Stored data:
============================================================
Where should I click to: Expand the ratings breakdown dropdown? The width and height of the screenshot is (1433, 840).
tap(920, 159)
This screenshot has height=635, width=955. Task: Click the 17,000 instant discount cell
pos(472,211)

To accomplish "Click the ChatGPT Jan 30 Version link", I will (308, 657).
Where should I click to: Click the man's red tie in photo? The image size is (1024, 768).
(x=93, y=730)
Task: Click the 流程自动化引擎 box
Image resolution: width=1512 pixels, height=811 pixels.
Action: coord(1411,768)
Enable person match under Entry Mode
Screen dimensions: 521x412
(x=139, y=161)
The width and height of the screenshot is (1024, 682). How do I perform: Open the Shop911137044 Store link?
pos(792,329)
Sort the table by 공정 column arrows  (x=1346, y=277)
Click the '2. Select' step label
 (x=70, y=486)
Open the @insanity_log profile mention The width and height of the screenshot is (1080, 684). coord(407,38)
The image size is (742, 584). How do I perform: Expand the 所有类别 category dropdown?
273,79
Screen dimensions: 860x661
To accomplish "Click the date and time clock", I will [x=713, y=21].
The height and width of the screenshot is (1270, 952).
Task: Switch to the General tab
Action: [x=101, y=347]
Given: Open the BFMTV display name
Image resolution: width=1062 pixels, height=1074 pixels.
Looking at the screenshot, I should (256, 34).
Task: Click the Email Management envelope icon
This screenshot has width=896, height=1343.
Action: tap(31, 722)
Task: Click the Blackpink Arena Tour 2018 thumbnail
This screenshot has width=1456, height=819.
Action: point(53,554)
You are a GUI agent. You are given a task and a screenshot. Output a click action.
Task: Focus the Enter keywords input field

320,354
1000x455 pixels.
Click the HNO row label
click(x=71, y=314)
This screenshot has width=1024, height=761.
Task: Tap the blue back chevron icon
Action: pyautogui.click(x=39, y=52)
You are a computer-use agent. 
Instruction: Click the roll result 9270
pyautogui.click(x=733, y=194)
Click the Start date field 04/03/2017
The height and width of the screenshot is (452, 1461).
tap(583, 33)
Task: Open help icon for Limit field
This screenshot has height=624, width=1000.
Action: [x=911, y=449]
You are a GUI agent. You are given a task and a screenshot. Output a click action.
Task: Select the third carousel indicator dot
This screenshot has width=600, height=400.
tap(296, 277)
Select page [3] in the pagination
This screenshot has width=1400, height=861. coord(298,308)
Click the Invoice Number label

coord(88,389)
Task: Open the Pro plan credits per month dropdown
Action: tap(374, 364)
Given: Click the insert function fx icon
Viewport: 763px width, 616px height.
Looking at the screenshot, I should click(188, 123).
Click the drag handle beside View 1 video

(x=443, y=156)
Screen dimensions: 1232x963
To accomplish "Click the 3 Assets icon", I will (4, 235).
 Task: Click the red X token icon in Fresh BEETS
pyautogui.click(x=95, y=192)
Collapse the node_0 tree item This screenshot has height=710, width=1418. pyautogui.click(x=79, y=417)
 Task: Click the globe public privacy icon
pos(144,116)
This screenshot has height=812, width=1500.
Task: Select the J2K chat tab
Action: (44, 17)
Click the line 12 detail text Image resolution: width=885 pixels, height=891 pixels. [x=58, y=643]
============================================================
Please give the data again in full, exactly as written.

SOLUTION TO THIS PROBLEM →
Where should I click to: Expand the ratings breakdown dropdown? The width and height of the screenshot is (1433, 840).
tap(920, 159)
This screenshot has height=635, width=955. Task: Click the 17,000 instant discount cell
pos(472,211)

To accomplish "Click the ChatGPT Jan 30 Version link", I will (308, 657).
Where should I click to: Click the man's red tie in photo? The image size is (1024, 768).
(x=93, y=730)
Task: Click the 流程自动化引擎 box
Image resolution: width=1512 pixels, height=811 pixels.
Action: coord(1411,768)
Enable person match under Entry Mode
Screen dimensions: 521x412
(x=139, y=161)
The width and height of the screenshot is (1024, 682). How do I perform: Open the Shop911137044 Store link?
pos(792,329)
Sort the table by 공정 column arrows  (x=1346, y=277)
Click the '2. Select' step label
 (x=70, y=486)
Open the @insanity_log profile mention The width and height of the screenshot is (1080, 684). coord(407,38)
The image size is (742, 584). How do I perform: Expand the 所有类别 category dropdown?
273,79
Screen dimensions: 860x661
To accomplish "Click the date and time clock", I will [x=713, y=21].
The height and width of the screenshot is (1270, 952).
Task: Switch to the General tab
Action: [x=101, y=347]
Given: Open the BFMTV display name
Image resolution: width=1062 pixels, height=1074 pixels.
Looking at the screenshot, I should (256, 34).
Task: Click the Email Management envelope icon
This screenshot has width=896, height=1343.
Action: tap(31, 722)
Task: Click the Blackpink Arena Tour 2018 thumbnail
This screenshot has width=1456, height=819.
Action: point(53,554)
You are a GUI agent. You are given a task and a screenshot. Output a click action.
Task: Focus the Enter keywords input field

320,354
1000x455 pixels.
Click the HNO row label
click(x=71, y=314)
This screenshot has width=1024, height=761.
Task: Tap the blue back chevron icon
Action: pyautogui.click(x=39, y=52)
You are a computer-use agent. 
Instruction: Click the roll result 9270
pyautogui.click(x=733, y=194)
Click the Start date field 04/03/2017
The height and width of the screenshot is (452, 1461).
tap(583, 33)
Task: Open help icon for Limit field
This screenshot has height=624, width=1000.
Action: [x=911, y=449]
You are a GUI agent. You are given a task and a screenshot. Output a click action.
Task: Select the third carousel indicator dot
This screenshot has width=600, height=400.
tap(296, 277)
Select page [3] in the pagination
This screenshot has width=1400, height=861. coord(298,308)
Click the Invoice Number label

coord(88,389)
Task: Open the Pro plan credits per month dropdown
Action: tap(374, 364)
Given: Click the insert function fx icon
Viewport: 763px width, 616px height.
Looking at the screenshot, I should click(188, 123).
Click the drag handle beside View 1 video

(x=443, y=156)
Screen dimensions: 1232x963
To accomplish "Click the 3 Assets icon", I will (4, 235).
 Task: Click the red X token icon in Fresh BEETS
pyautogui.click(x=95, y=192)
Collapse the node_0 tree item This screenshot has height=710, width=1418. pyautogui.click(x=79, y=417)
 Task: Click the globe public privacy icon
pos(144,116)
This screenshot has height=812, width=1500.
Task: Select the J2K chat tab
Action: (44, 17)
Click the line 12 detail text Image resolution: width=885 pixels, height=891 pixels. [x=58, y=643]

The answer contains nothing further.